Gandee believes that television provides a way to better serve particular points of the automotive research cycle. “When people are crunching the numbers or reading safety articles, they’ll be in lean-in mode, probably on desktop or mobile. But when it’s after eight, the kids are in bed and you’re relaxing with a glass of wine, we can provide a lean back experience on Apple TV.” Cars, as Gandee points out, have an emotional component that is well suited to video and more leisurely content experiences: Are you a four-wheel drive person with a snowboard, or all about the latest car technology? And he can see ample opportunities to offer video experiences that will appeal because a “car speaks about who you are and what you are about.”
While Edmunds TV does not include manufacturer videos at launch, Gandee says that the company is in talks with automakers and others about the possibility of presenting OEM content—clearly marked as such—on their channel. They made this decision after reviewing consumer research showing that car shoppers visit Edmunds.com as well as manufacturer and dealer sites to seek a wide range of information. Overall, the focus will be “to stay true to car shopping, which is really our purpose. We’re not trying to be an entertainment brand. We do think that shopping for a car can be entertaining, but that’s not the main point.”

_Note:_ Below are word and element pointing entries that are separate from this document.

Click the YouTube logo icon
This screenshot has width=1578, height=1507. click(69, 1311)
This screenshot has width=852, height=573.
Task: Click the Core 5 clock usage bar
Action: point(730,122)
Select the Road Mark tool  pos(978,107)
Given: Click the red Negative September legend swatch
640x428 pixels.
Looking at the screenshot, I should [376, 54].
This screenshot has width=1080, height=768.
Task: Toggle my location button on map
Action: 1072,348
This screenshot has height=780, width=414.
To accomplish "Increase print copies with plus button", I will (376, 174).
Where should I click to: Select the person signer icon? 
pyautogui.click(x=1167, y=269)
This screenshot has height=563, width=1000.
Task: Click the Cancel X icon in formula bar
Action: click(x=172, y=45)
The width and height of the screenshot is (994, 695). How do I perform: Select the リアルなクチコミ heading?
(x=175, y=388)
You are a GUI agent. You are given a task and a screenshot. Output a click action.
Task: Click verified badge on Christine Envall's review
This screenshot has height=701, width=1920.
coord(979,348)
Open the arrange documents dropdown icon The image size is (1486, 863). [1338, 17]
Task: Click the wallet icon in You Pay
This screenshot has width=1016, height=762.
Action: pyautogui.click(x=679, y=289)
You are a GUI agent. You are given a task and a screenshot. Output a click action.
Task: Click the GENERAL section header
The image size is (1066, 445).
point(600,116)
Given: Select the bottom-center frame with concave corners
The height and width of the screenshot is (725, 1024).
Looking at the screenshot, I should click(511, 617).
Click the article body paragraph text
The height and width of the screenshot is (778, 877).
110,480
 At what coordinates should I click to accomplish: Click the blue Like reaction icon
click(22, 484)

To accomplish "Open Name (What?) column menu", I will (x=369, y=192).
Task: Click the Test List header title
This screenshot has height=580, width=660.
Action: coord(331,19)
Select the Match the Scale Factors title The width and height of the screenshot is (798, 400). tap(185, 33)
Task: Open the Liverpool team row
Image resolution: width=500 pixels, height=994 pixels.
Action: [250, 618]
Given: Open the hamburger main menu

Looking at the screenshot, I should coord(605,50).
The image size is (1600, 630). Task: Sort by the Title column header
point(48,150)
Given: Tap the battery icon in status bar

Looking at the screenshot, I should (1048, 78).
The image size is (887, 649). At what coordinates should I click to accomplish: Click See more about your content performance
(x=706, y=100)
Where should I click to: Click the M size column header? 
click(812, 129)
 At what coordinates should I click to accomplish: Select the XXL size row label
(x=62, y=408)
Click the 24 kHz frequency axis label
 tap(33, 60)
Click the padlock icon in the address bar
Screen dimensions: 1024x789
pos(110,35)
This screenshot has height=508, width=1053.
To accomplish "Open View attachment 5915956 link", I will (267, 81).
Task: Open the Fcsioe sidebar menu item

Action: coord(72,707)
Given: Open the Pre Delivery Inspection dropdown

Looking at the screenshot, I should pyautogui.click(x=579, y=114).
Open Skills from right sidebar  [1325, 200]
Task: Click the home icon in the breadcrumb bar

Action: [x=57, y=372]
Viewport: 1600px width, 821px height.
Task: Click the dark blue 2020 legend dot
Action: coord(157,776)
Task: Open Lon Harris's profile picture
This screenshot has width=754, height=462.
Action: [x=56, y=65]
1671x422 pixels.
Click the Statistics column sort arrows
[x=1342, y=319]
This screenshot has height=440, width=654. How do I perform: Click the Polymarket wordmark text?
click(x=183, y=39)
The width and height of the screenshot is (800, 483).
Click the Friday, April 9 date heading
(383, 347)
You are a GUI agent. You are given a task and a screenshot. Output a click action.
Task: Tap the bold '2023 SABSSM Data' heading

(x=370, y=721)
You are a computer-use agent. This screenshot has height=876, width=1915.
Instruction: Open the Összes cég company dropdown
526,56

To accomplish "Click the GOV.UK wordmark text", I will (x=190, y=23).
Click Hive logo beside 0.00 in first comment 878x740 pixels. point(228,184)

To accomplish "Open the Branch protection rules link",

Gandee notes it’s important to innovate and be where the customer wants to be—both of which can be seen in the company’s Apple TV initiative. However, he believes that this means developing a deeper understanding of how they behave across delivery channels. In fact, he says that Edumunds.com sees this latest move onto Apple TV as one more step toward an over-arching goal, which “leverages people’s multichannel behavior so that we can be there from web, to app, to TV and really personalize and optimize the experience.”